Most surprising ideas from NeurIPS 2019

Bharat Prabhakar
5 min readFeb 5, 2020

--

The Conference and Workshop on Neural Information Processing Systems (abbreviated as NeurIPS and formerly NIPS) is a machine learning and computational neuroscience conference held every December — Wikipedia.

There are a lot of blogs and articles on the internet that did an excellent job at summarizing the work published at NeurIPS (definitely a lot better than me!). For e.g., I highly recommend checking this out for excellent notes.

As for this post, I’ve picked papers that I personally found to be extremely interesting and to a large degree very counter-intuitive. These are definitely not theoretically ground breaking, but instead challenge the status quo in a very fascinating manner.

So here are my top four picks:

  1. Training Agents using Upside-Down Reinforcement Learning
  2. Weight Agnostic Neural Networks
  3. Putting an End to End-to-End: Gradient Isolated Learning of Representations
  4. Learning by Cheating

Training Agents using Upside-Down Reinforcement Learning

Summarized Abstract

Traditional Reinforcement Learning (RL) algorithms either predict rewards with value functions or maximize them using policy search. We study an alternative: Upside-Down Reinforcement Learning (Upside-Down RL or UDRL), that solves RL problems primarily using supervised learning techniques. Here we present the first concrete implementation of UDRL and demonstrate its feasibility on certain episodic learning problems. Experimental results show that its performance can be surprisingly competitive with, and even exceed that of traditional baseline algorithms developed over decades of research.

Full Paper

Why’s this interesting?

Personally, I found this to be the coolest idea from the conference (and really simple too!). The bottomline is that at this moment, solving RL problems is incredibly difficult, like really difficult. There are all sorts of issues with existing algorithms like, and you can read an excellent article discussing them here — Deep RL Doesn’t Work Yet. The unfortunate truth is that we’re very far off from having a really good general-purpose learning algorithm for Reinforcement Learning problems, as compared to Supervised Learning problems. RL problems are formulated as Markov Decision Processes (MDPs), and this paper proposes to completely change the learning problem formulation itself, i.e., from MDP → Supervised Learning. This could be game-changing because supervised learning is an extremely well studied space and as a result we have incredibly stable learning mechanisms. This clever re-formulation allows us to frame an RL problem as a classification problem. It’s too soon to say if this will work for all kinds of problems, but there’s hope. And if this works, we could finally have a family of algorithms that work off-the-shelf of RL problems. Just as how comfortable we are in modelling “classification” problems, we might finally be able to do the same for “RL” problems.

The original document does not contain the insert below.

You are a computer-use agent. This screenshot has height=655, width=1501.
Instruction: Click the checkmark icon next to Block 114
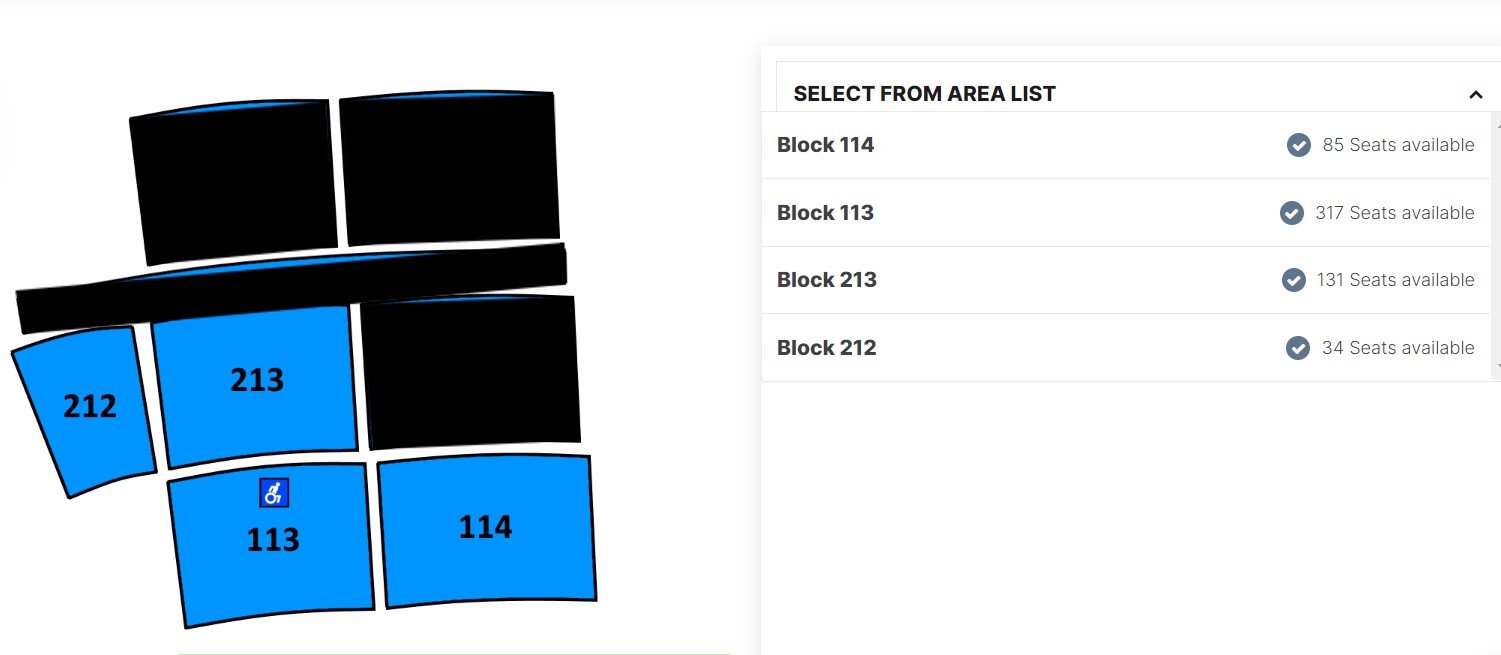pos(1299,145)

Another concurrent work coming out of Berkeley lab focussing on the same core idea. In their words — “the method we get from this is not as effective as state-of-the-art RL, but it is simple — just supervised learning conditioned on rewards”.

Weight Agnostic Neural Networks

Summarized Abstract

Not all neural network architectures are created equal, some perform much better than others for certain tasks. But how important are the weight parameters of a neural network compared to its architecture? We propose a search method for neural network architectures that can already perform a task without any explicit weight training. To evaluate these networks, we populate the connections with a single shared weight parameter sampled from a uniform random distribution, and measure the expected performance. We find architectures that can achieve much higher than chance accuracy on MNIST using random weights.

Full PaperSlidesBlogpost

Why’s this interesting?

Their core thesis is that the neural network architectures alone are powerful enough to solve a problem, irrespective of what the weights of the NN parameters are. And we’ve seen this to be true so far, for e.g., images are processed best by convolutional layer architectures, LSTM-like networks work very well on sequential data. But when it comes to tabular data (the kind that most of the enterprises deal with for various predictions — LTV, Churn etc.), we still resort to standard feed forward architectures. My hypothesis is that we’re yet to discover the right “architectural block” for such kind of structured/tabular data that will just make Deep Learning magically work. This work reinforces my belief because clearly, the architecture alone seems to be making such a crucial difference. There’s been some recent work on this by researchers at Google like TabNet, but it’ll be interesting to see what sort of architectural blocks can be discovered programmatically.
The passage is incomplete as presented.